DX: Do you ever have an concerns about some of the stuff you say on record?
Killer Mike: Yeah, I got concerns that they’re gonna kill me. I’ve got concerns that unless enough people wake up and pay attention to what I’m saying, either I’m going to have to stop saying it or I’m going to get killed for saying it—one or the other. When I say “they,” [that’s] anybody who has those three letters in their title. Usually it’s an alphabet boy or some type saying, “I’m the GFI—Governmental Federal Investigators.” But I do have fears of dying young based on the things I say. I say things that Jesus, Dr. King, Malcom X and Che Guevara said. I also say stuff that Fred Hampton, [Alprentice] “Bunchy” Carter and Huey Newton said.
DX: So if you have real concerns of the government checking you out, then you must not care as much when you make a comment about Jay-Z being next to Warren Buffett?
Killer Mike: Well, it wasn’t so much about Jay-Z next to Warren Buffett any more than it was about Ronald Reagan being a bad actor—when I said that in the third verse. What it was about was, in this country, we’re given idols to worship. I’ve loved Jay-Z as a rapper since ’96 when I was knee-deep in the trap. But I will never allow media to fool me to somehow think that just because a black kid from Marcy Projects becomes a billionaire the tables are fair when he’s standing next to a next to a man who’s worth $56 billion.
[Warren Buffett] can give away his money, and the next year make more money and plus $10 billion. Jay-Z has had to fight, bleed, kill and die for every dollar he’s ever got. And that’s not to say that Mr. Buffett and every other billionaire doesn’t. That’s just saying that I can choose to give Jay-Z another dollar. I can choose to buy his record; I can choose to go to his restaurant. Warren Buffett owns a piece of everything I have—whether it’s orange juice, Polar Springs or the table we’re at. Berkshire Hathaway owns a piece of it! My thing is, if I allow you to start making Jay-Z equal to that in the perception and minds of people, I start judging Jay-Z by those standards. And that’s not fair. He can’t do—socially and globally—what someone with $50 billion can do. It’s wrong to put those expectations on him.

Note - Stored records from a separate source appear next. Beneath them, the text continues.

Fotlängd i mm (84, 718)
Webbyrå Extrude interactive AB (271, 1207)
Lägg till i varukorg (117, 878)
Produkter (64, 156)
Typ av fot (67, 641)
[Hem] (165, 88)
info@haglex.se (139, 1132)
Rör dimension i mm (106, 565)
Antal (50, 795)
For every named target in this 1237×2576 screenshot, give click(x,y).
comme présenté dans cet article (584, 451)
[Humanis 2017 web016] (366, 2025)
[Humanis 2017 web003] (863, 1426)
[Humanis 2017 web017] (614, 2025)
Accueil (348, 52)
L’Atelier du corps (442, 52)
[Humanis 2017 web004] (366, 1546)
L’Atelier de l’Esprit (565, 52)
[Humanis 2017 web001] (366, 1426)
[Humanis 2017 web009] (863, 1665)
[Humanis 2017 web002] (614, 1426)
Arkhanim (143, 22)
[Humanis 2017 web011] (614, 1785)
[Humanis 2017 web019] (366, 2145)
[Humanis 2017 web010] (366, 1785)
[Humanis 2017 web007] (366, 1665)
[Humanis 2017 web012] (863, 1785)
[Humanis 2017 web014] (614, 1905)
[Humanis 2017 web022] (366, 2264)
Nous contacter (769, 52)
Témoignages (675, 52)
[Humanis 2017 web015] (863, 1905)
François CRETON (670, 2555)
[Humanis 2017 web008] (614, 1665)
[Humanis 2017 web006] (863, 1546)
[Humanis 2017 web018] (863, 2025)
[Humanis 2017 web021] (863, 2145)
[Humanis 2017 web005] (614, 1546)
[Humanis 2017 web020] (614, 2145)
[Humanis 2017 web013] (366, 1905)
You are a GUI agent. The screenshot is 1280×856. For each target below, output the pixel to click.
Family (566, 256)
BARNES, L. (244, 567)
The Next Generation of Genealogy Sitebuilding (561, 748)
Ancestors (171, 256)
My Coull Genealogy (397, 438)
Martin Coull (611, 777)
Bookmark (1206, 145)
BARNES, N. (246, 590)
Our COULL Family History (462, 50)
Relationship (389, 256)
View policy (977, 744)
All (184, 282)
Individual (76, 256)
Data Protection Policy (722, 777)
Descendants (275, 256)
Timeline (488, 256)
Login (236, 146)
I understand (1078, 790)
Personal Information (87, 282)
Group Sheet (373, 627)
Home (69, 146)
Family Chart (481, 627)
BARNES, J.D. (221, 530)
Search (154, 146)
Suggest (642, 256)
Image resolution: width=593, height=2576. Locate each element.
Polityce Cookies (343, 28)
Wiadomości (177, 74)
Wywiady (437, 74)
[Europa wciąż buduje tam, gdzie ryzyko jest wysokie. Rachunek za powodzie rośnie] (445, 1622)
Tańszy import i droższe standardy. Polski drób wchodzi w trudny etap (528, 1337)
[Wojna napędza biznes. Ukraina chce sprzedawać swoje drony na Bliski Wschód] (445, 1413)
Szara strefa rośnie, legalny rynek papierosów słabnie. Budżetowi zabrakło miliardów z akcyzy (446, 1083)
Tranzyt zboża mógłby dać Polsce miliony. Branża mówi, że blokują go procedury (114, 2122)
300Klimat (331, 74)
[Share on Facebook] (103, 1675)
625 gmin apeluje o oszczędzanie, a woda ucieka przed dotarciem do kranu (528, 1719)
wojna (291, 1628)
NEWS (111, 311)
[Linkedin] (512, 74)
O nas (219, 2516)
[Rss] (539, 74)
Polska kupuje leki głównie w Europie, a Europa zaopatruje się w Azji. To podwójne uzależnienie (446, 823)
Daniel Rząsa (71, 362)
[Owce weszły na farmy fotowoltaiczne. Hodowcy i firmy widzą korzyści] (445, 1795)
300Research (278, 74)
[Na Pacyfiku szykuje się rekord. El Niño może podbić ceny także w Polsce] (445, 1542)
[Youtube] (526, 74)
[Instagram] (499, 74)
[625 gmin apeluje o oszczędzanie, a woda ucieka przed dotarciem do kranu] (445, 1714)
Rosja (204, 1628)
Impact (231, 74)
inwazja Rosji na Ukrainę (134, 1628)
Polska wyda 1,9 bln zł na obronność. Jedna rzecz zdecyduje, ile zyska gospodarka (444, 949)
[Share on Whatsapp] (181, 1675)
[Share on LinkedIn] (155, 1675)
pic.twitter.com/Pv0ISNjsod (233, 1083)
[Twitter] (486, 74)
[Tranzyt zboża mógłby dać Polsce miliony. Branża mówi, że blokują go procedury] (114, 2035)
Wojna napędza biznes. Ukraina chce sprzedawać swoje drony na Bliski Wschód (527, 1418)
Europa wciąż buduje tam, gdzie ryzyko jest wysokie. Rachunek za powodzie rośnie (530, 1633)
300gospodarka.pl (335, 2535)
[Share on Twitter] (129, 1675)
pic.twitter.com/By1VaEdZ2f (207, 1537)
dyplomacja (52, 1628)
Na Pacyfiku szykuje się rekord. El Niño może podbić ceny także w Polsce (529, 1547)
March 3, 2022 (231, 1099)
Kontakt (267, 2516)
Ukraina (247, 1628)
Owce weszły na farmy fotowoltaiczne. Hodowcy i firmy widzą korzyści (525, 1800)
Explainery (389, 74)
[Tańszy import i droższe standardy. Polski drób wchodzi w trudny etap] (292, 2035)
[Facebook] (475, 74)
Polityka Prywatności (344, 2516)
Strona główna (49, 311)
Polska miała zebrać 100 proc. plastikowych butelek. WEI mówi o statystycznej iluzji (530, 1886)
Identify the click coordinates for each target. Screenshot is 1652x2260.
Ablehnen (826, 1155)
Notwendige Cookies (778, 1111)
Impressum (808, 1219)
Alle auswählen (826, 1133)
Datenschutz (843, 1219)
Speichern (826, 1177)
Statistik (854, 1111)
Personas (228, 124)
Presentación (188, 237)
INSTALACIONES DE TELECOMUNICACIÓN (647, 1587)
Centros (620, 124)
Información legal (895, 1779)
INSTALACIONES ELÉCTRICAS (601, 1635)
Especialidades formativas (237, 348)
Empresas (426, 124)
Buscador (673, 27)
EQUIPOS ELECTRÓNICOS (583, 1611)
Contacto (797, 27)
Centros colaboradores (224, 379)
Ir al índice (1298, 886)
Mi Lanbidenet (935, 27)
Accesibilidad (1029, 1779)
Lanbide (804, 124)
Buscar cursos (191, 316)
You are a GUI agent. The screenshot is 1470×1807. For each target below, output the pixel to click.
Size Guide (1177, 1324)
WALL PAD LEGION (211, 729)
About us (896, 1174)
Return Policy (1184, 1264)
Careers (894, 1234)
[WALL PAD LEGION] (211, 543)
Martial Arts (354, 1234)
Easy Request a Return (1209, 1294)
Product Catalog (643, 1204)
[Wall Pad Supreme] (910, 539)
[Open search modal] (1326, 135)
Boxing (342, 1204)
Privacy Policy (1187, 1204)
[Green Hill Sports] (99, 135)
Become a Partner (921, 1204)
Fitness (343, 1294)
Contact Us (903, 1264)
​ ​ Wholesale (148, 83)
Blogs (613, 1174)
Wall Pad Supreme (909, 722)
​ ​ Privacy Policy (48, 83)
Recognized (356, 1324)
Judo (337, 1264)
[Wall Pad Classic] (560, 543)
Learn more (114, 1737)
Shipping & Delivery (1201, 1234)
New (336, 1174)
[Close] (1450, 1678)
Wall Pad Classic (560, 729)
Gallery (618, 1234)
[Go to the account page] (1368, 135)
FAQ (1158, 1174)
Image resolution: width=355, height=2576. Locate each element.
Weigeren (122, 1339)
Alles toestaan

So I view Jay-Z and Puffy as entertaining businessmen who have made moguls out of themselves. In the context of putting their money next to me, I shrink. But putting their money next to Buffett, [Carlos] Slim out of Mexico, the Nigerian and East Indian billionaires, they just become regular people again. I won’t let my perception to be controlled. So it’s not a slight against Jay-Z. It’s just saying that if you allow you idols to be judged on a game or playing field that they didn’t create, you’re gonna be saying you think they’re in the Illuminati. And they’re not, because they don’t have enough money to be in the Illuminati.